Interspersed within Frank's own personal struggles with her genome are discussions with well-known researchers and retellings of lectures, conference sessions, and even a little bit of hero worship of James Watson.
In turns funny and touching, Frank's beautifully written book reflects both the wonder and trepidation with which many people view genomics. Wonder for the truly amazing discoveries and advances being made at what seems to be an ever-increasing pace. Trepidation for the fear of the unknown that nearly everyone experiences when confronted with something that could ultimately reveal why people are the way they are.

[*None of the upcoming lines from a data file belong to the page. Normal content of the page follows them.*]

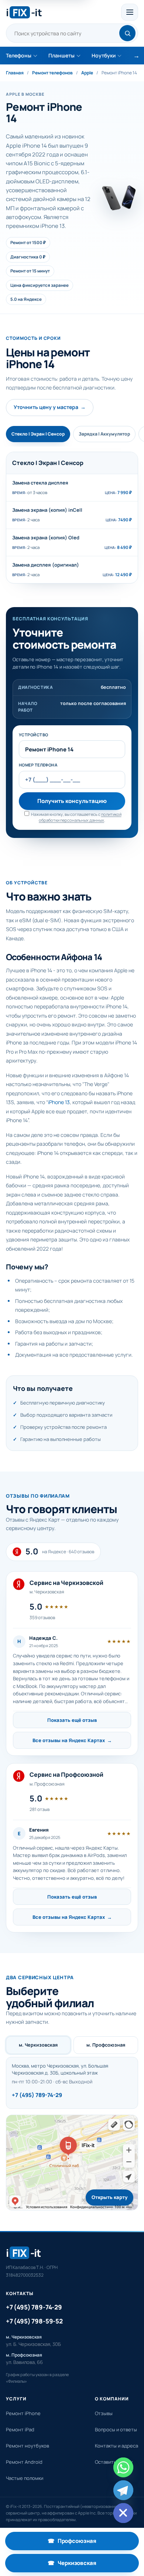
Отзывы (104, 2413)
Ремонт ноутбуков (27, 2445)
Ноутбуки (104, 55)
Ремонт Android (24, 2462)
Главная (15, 73)
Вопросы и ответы (116, 2429)
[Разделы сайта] (129, 12)
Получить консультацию (72, 801)
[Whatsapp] (123, 2467)
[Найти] (127, 33)
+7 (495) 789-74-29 (37, 2095)
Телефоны (18, 55)
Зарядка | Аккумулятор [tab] (104, 434)
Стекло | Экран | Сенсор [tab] (38, 434)
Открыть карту (109, 2197)
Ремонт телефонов (52, 73)
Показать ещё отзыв (72, 1720)
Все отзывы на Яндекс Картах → (72, 1740)
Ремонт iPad (20, 2429)
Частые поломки (24, 2478)
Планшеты (61, 55)
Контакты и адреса (116, 2445)
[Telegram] (123, 2490)
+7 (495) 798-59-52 (34, 2321)
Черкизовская (93, 2565)
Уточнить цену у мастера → (50, 407)
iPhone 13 (59, 1102)
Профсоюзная (93, 2543)
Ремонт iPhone (23, 2413)
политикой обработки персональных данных (80, 817)
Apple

Do people's genes define them, Frank asks, or do people take what nature has given them, and use that to define themselves? It turns out, maybe it's a little of both. "As I can bear witness, seeking and finding out what your DNA says inevitably has the wonderful effect of raising a lot of questions," Frank says. "Now that I have looked into my genes, the result is not a simplified self-image. … [My genome] tells me that I am not totally free, but neither am I completely responsible for who I am and what I have ultimately become."